Thanks Serge, K.G., Sum Guye, & Tim,
[As for Hop on Pop, I have no idea what you mean (I imagine it's funny to those that do; "Hop on Pop"...is that by the late Dr. Zeuss?)]. I'm glad Sum Guye asked Tim if that were 40 minutes each or 40 minutes total, 'cause I do have a job; and working on my feet after an hour of standing practice has been a bit of a butt-kicker (I'm pooped)! I think I've got the general idea now, but I'll be certain to discuss this training in a bit more depth with Tim in about a month or two. In the meantime I'll give this form of exercise a chance to work (so that perhaps my questions for Tim will be experience-based ones; I usually remember answers to such better than answers to hypothetical situations). :-)

Serge,
Do you CONTEMPLATE about pushing, pulling, & punching DURING the static STANDING exercise; or do you wait until you are practicing those soft movements at the end to think about such motions? I hope I can keep my computer alive long enough to read your answer. :-)

Tim,
As a favor for me, please copy Serge's answer to this line of questioning (or please recall it later), as I may have to ask you when I next see you if my PC crashes (it took nearly 24 hours to get the darn thing to boot up this time). Thanks. :-)

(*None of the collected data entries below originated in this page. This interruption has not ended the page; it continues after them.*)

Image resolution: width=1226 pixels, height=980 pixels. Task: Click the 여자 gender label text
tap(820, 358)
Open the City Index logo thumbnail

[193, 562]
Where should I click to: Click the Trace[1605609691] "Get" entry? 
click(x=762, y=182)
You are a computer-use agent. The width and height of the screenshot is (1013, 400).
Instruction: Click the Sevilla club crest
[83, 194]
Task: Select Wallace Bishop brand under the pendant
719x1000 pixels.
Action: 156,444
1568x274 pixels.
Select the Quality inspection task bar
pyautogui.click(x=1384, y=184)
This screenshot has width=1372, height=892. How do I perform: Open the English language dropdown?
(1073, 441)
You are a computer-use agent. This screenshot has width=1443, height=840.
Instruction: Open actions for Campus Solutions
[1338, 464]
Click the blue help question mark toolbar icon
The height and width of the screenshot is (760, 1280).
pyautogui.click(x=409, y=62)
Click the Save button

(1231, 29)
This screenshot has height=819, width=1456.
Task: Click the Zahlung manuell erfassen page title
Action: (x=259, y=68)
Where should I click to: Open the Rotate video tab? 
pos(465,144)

   By Mike Taylor on Wednesday, September 18, 2002 - 04:08 am: Edit Post

Hey Readers,
I should've stuck to that 40-minute-maximum for all stances combined advice from the start. I had tried standing longer (at least an hour) & it was more detrimental than beneficial -- & then I pretty much stopped altogether (which didn't help any either). One of my buddies did the same. We each tried to watch TV while doing so (that was another of my bright ideas) -- and neither of us could enjoy the shows! Too much time standing still was both detrimental to what I wanted to accomplish & a waste of a lot of time.
So 40 minutes or less seems to be the way to go. I only wish now that before I tried this little experiment I had first read one of Tim's other postings concerning WHY it's not a good idea to stand very long (undue TENSION).
I gave up all training for about a year (for the most part -- since around 9-11; not following my earlier poor advice of train, train, train -- now it's just train) & so now I'm ready to try a different approach based upon Tim's postings & Tim's & Luo's past classes/seminar instruction. I'll post again in a few months time to mention how things are working out.
I never heard back from Serge (my PC crashed -- perhaps that's why, perhaps not).